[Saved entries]
============

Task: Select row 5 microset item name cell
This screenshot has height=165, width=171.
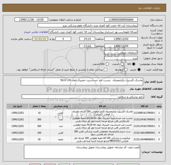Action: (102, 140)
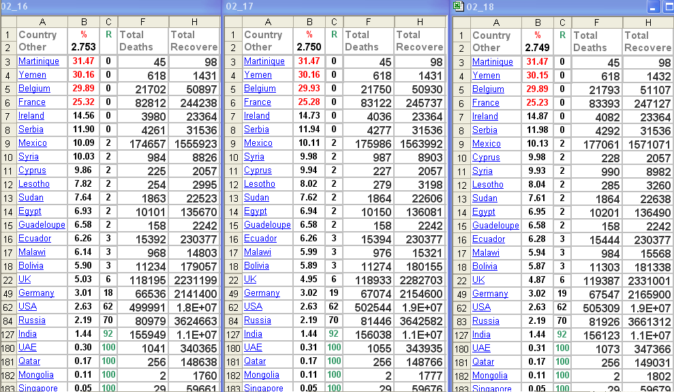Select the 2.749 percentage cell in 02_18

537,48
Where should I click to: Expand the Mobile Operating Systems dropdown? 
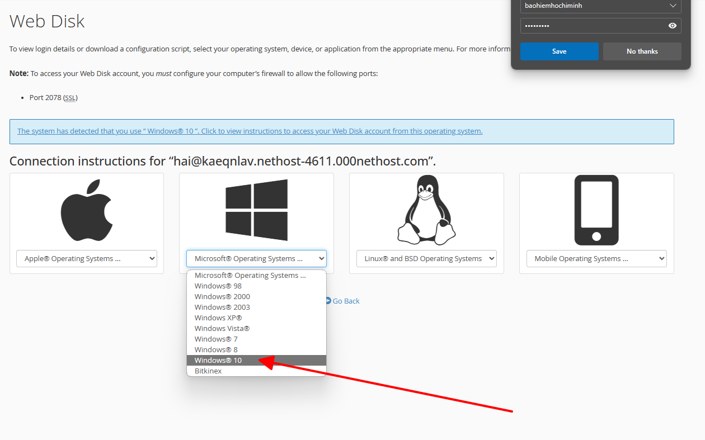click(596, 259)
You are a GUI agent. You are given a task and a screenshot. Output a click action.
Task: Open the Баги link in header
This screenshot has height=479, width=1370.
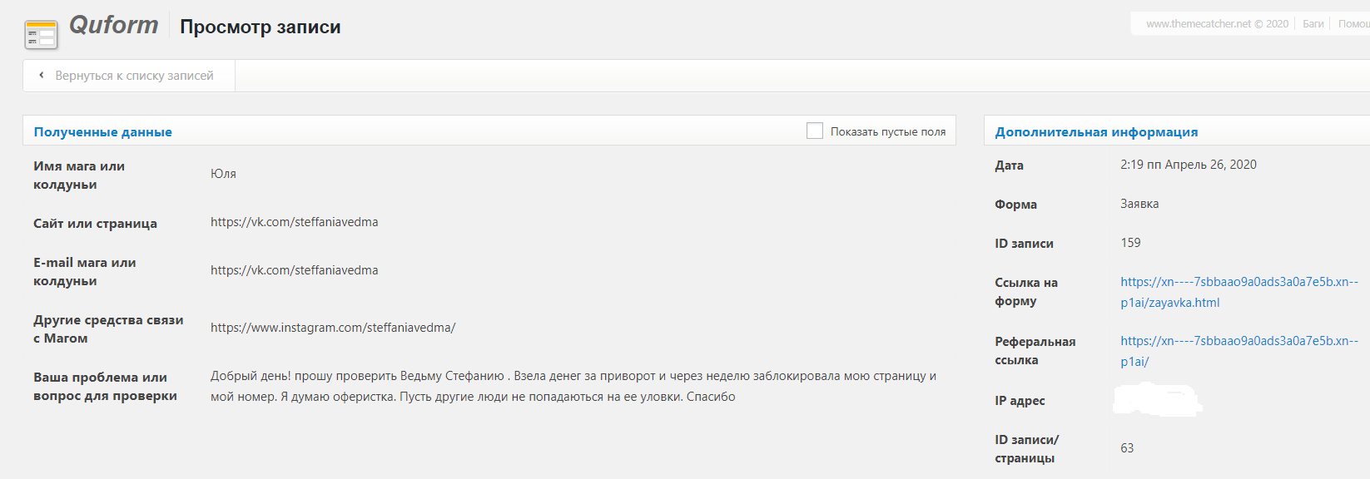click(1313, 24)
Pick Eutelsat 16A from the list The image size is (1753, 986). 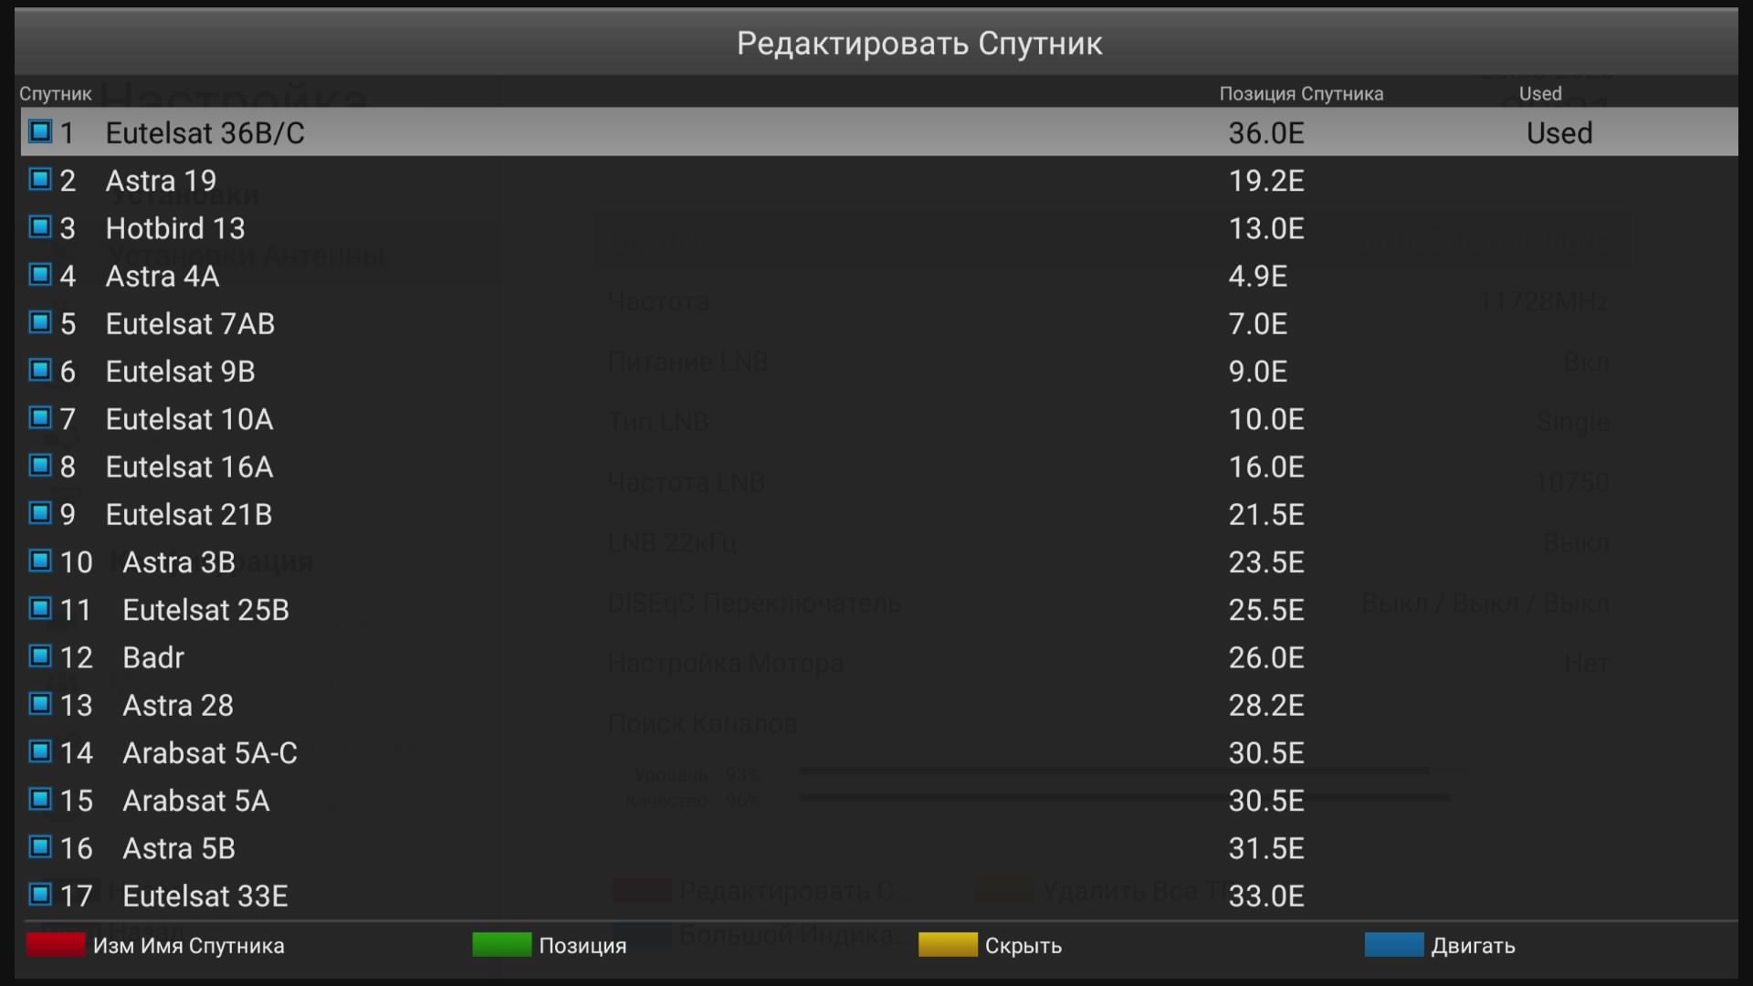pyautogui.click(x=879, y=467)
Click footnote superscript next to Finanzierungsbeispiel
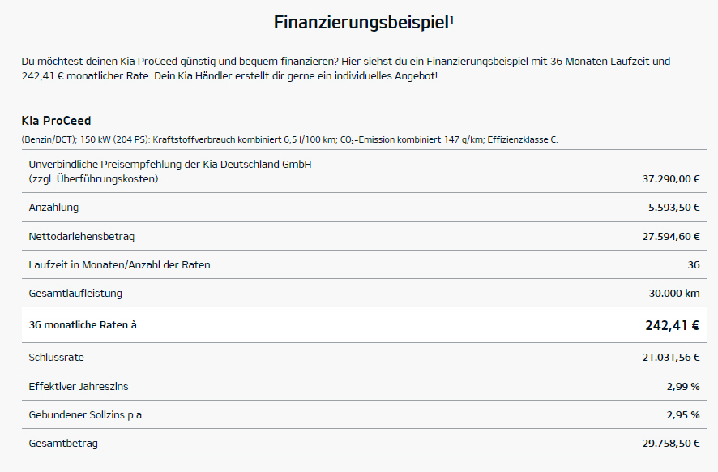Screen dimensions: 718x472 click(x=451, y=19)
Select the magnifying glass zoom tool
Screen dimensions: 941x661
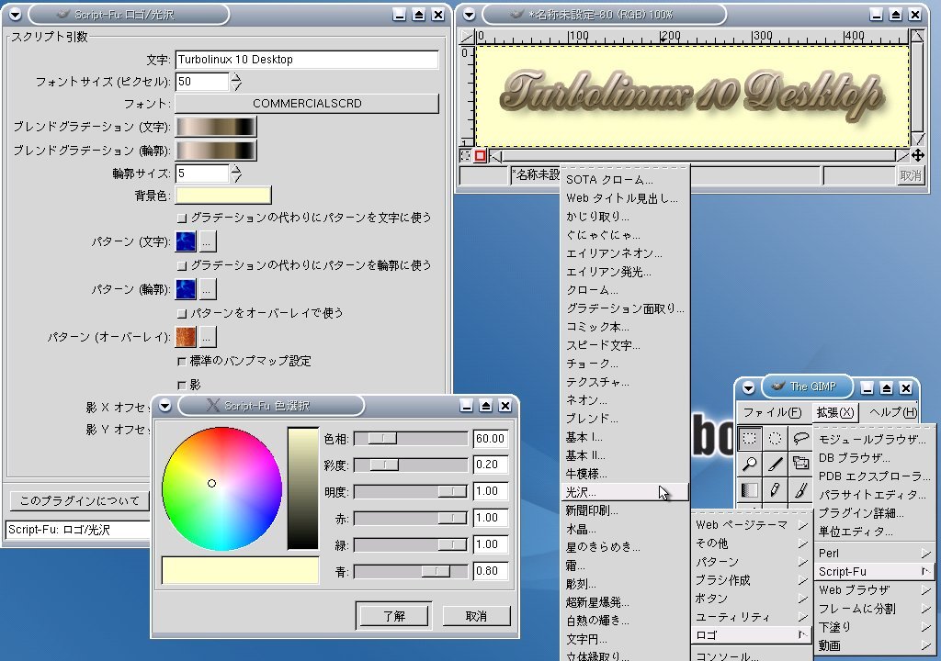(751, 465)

============

- Problem to work on: Exactly as written, set down the lines from the line holding "Select the magnifying glass zoom tool" to the last line of the data, both ends included, pictures excluded.

- Reply to the task:
Select the magnifying glass zoom tool
Screen dimensions: 941x661
(751, 465)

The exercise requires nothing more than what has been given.